Tobacco smoke contains more than 7,000 chemicals, including cancer-causing chemicals, toxic metals, and poisonous gases.2
New studies show that smoking increases risks of infection, intestinal ischemia, and kidney and liver disease.1 These disorders were not previously connected with tobacco use.
With more than 42 million Americans smoking, causing approximately half a million deaths a year, smokers will clog our medical system and drain it of resources as they face a spectrum of diseases.3
It is important that you take steps to avoid inhaling secondhand smoke and to clean up lingering toxins that are referred to as thirdhand smoke. Thirdhand smoke is defined as “residual tobacco smoke contamination that remains after the cigarette is extinguished.”
Leading Cause of Death
Cigarette smoking is the leading avoidable cause of death worldwide. All forms of tobacco use raise a person’s risk of virtually every chronic disease that plagues humanity. For example…
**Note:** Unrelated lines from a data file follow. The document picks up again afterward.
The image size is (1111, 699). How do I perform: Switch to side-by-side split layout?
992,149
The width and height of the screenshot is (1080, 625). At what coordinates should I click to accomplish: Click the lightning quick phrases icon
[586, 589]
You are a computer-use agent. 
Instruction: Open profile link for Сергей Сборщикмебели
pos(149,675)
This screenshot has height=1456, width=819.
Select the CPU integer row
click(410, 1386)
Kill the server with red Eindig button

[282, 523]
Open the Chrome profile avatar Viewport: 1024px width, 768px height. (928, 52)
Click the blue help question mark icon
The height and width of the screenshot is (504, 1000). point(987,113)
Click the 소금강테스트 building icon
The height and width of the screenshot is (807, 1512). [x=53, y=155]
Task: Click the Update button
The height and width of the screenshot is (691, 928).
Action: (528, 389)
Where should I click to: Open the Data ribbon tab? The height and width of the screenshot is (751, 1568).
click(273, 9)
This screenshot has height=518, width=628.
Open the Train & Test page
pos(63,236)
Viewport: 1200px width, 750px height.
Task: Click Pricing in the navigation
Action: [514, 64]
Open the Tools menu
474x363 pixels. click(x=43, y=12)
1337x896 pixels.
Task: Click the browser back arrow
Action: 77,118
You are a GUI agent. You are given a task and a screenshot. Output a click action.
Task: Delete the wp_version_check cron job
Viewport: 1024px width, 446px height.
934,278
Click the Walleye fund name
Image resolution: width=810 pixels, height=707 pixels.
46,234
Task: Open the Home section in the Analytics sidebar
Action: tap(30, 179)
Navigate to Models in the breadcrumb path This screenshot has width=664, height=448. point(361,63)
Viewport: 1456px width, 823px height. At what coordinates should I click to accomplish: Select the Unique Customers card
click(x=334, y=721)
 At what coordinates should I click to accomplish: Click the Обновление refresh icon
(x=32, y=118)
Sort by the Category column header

- Smokers are 5 times more likely to die from pneumonia.6
- Smokers have a 48% increased colon cancer risk.7
- Smokers have a 1.7-fold increased risk of Crohn’s disease.8
- Smokers have a 129% increased risk in developing nonalcoholic fatty liver disease.9
- Smokers have a 2-fold increase in the risk of dying from amyotrophic lateral sclerosis, or Lou Gehrig’s disease.10
The worst part is that these dangers exist even if you don’t smoke. Secondhand smoke, also known as passive smoking, is surprisingly destructive.9,11-27 Researchers are even discussing thirdhand smoke as an emerging and important concept in both the environmental and public health fields.28-30 Thirdhand smoke is defined by experts as “ residual tobacco smoke contamination that remains after the cigarette is extinguished.”31
Tobacco smoke contains more than 7,000 chemicals, including cancer-causing chemicals, toxic metals, and poisonous gases (see sidebar).2 With so many deadly molecules in just one puff, it is no wonder that tobacco use raises levels of the two major sources of aging in the body: oxidant stress and inflammation.12,32-44
To make matters worse, researchers have studied the epigenetic influence of inhaled toxins from tobacco smoke. Epigenetics is the field that studies the biological mechanisms that turn genes on and off. It is believed that lung cancer, chronic obstructive pulmonary disease (COPD), asthma, and cardiovascular disease are linked with epigenetic changes due to tobacco smoke.45-49 It is believed that one DNA mutation is introduced into the genome for every 15 cigarettes smoked.50
The good news is that stopping smoking benefits all smokers, regardless of their age or how long they have smoked.34,51-57 It also benefits those around them who are exposed to the secondhand smoke and thirdhand residual tobacco toxins that remain after the cigarette is extinguished.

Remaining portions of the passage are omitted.